Bonnen een ramp maar ook een zegen

Bonnen een ramp maar ook een zegen

Zondag 2 februari 2014. Vaak begin ik mijn wekelijkse schrijfsels met een korte passage over het weer. Tot voor kort keek ik bij het schrijven van mijn wekelijkse epistels altijd direct naar buiten en had ik zicht op de omstandigheden aan de andere kant van het raam. Sinds enige weken is het interieur van onze woonkamer een beetje veranderd en staat de tafel waarop de laptop ligt dusdanig gepositioneerd dat ik niet meer naar buiten kan kijken. Ik zit met mijn rug naar het raam en ook op de TV kan ik minder makkelijk een blik werpen.  Dit leidt misschien minder af en misschien vloeien de weekstukken dan vlotter uit mijn ‘pen’ ….. ha, ha.

De zon schijnt uitbundig, het weer is bijna zo goed om de duiven te lappen. Bij wijze van spreken dan. Goed weer ook voor het WK Cyclocross in Hoogerheide. Ook bij deze sport maken de omstandigheden vaak uit wie de winnaar wordt. Het weer en het type ondergrond bepalen wie er wanneer om de prijzen strijden. Er zijn echte specialisten van bepaalde omstandigheden maar ook echte klasbakken die op alle ondergronden en onder alle omstandigheden uit de voeten kunnen. Dit zijn m.i. dan ook de ware kampioenen in deze fascinerende sport.

Hierin zit een aardige analogie met onze mooie sport. Ook met de duiven blinken er bepaalde melkers uit als de wind gunstig staat. Al dan niet in combinatie met een gunstige ligging ten opzichte van de losplaats en ten opzichte van de concurrentie waar tegen men vliegt. Op veel vluchten en zelfs op Teletekst is duidelijk te zien wie er  ‘goed zat’.  Soms zitten hele dorpen goed en komt de naam meermaals voor op SBS Teletekst  pagina 861.
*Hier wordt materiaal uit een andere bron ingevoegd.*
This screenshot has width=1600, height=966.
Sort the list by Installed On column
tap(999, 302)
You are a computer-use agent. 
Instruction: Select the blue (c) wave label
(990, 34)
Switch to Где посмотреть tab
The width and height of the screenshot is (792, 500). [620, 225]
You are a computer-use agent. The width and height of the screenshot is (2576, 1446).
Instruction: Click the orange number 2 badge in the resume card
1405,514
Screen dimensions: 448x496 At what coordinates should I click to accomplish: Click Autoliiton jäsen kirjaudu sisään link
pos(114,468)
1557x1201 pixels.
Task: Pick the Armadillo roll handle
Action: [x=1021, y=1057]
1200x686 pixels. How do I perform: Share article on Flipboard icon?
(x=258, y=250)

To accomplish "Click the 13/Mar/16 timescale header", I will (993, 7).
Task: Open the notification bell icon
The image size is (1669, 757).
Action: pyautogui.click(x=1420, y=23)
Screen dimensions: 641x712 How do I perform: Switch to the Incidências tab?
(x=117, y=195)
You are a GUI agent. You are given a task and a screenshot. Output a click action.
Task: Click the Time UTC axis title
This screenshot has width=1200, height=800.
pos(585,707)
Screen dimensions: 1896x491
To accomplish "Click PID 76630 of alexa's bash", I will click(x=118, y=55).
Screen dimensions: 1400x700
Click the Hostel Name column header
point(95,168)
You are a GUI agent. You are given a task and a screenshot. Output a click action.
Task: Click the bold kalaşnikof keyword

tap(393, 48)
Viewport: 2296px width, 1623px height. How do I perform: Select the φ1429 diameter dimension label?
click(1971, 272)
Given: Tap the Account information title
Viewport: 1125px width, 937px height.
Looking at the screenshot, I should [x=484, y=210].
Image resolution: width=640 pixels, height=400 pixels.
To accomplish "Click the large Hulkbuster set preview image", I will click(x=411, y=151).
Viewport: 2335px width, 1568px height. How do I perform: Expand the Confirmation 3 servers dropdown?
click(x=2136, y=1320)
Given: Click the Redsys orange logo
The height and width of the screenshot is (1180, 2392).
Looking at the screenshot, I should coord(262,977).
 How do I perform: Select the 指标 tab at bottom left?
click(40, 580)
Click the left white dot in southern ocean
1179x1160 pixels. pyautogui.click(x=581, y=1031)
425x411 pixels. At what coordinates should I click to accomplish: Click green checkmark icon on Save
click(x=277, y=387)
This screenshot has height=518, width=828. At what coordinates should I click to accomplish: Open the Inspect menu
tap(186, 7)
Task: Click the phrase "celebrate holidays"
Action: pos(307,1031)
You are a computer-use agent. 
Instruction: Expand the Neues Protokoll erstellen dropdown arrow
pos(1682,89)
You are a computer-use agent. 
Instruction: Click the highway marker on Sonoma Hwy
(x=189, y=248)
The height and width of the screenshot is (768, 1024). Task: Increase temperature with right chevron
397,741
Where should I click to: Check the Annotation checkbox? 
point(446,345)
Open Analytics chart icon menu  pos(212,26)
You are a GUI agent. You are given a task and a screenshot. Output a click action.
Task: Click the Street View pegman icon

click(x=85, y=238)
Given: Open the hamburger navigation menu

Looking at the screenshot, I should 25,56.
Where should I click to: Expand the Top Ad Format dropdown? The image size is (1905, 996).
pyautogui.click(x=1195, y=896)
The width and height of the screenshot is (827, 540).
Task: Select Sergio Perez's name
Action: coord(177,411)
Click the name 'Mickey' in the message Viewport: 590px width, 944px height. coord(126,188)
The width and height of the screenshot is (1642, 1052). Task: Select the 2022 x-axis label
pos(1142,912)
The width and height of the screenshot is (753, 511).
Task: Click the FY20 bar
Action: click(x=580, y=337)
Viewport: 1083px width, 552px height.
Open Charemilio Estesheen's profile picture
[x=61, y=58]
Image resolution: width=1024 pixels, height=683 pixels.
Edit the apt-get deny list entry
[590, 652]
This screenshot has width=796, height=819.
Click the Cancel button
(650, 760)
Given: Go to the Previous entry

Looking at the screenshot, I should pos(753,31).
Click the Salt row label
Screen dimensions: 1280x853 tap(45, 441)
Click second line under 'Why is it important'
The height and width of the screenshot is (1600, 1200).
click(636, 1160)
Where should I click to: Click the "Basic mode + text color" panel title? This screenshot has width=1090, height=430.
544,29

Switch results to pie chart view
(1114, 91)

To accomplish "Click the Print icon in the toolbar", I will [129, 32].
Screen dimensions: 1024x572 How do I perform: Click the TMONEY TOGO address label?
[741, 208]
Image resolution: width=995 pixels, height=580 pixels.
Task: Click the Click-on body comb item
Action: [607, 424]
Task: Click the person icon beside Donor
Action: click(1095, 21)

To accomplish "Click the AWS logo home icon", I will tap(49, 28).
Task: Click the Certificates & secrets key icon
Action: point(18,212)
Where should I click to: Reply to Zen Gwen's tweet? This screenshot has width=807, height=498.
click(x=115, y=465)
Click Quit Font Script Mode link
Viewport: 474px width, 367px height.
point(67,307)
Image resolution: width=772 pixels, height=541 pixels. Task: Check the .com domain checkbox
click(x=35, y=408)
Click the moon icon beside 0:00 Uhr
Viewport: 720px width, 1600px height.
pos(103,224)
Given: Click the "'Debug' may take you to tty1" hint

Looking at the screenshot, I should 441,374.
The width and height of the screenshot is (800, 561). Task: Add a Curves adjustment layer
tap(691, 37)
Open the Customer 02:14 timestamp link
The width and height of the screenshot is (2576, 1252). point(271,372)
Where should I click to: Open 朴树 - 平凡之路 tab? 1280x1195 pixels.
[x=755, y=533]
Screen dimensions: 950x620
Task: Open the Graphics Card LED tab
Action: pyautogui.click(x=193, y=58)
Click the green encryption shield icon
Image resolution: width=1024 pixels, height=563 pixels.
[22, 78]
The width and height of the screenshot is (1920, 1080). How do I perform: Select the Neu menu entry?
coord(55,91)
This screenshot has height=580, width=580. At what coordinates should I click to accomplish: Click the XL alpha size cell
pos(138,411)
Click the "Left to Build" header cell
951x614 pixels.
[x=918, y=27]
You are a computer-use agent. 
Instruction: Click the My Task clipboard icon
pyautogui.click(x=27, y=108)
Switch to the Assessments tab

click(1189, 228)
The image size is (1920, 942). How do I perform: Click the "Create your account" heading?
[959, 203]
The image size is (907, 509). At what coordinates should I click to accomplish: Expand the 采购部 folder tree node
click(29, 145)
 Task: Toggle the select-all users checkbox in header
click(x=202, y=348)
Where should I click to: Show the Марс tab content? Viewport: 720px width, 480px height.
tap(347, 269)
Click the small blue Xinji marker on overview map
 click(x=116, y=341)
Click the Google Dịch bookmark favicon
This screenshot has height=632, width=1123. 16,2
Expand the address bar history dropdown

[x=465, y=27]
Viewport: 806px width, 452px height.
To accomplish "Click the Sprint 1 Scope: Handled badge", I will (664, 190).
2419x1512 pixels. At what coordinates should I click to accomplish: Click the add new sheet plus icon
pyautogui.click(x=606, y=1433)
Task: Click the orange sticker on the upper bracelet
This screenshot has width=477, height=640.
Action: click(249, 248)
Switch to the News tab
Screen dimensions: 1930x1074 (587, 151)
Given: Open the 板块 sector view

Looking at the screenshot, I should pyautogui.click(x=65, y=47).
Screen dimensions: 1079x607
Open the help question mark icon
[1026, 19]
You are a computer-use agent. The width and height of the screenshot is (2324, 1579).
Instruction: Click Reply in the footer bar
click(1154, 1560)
De echte kampioenen binnen onze sport weten echter ook goed te scoren als men minder gunstig zit. Het komt dan aan op de kwaliteit van de duiven en de melker die ze in de juiste conditie brengt. Kampioen wordt je in onze sport immers door een stabiele reeks prestaties over meerdere weken en voor sommige kampioenschappen zelfs meerdere maanden neer te zetten. Geen sinecure dus met voortdurend wisselende omstandigheden (het weer maar ook de conditie van de duiven). Enig respect is dan ook wel op zijn plaats voor de mannen (en soms vrouwen) die dit vrijwel jaarlijks bewerkstelligen.

Gisterenmiddag werden een aantal grote kampioenen gehuldigd tijdens de kampioenenmiddag van mijn rayon. In zijn openingswoord sprak de voorzitter van de commissie, die alle activiteiten binnen ons rayon organiseert, echter ongebruikelijke woorden. Hij sprak een deel van de kampioenen aan omdat ze geen bon beschikbaar hadden gesteld. Opmerkelijk maar begrijpelijk aan de andere kant. In ons samenspel wordt veel georganiseerd en uitgedeeld en het zijn natuurlijk de kampioenen die de grootste greep in de prijzenpot doen. Deze prijzenpot moet natuurlijk wel gevuld worden en veelal vormt de bonnenverkoop het fundament onder het financiële plaatje.

Bonnenverkoop

Vanuit de positie van de voorzitter dus een begrijpelijke actie, echter ik kan de positie van de kampioenen die niets schonken ook wel enigszins billijken. De echte grote kampioenen worden namelijk werkelijk horendol van alle aanvragen .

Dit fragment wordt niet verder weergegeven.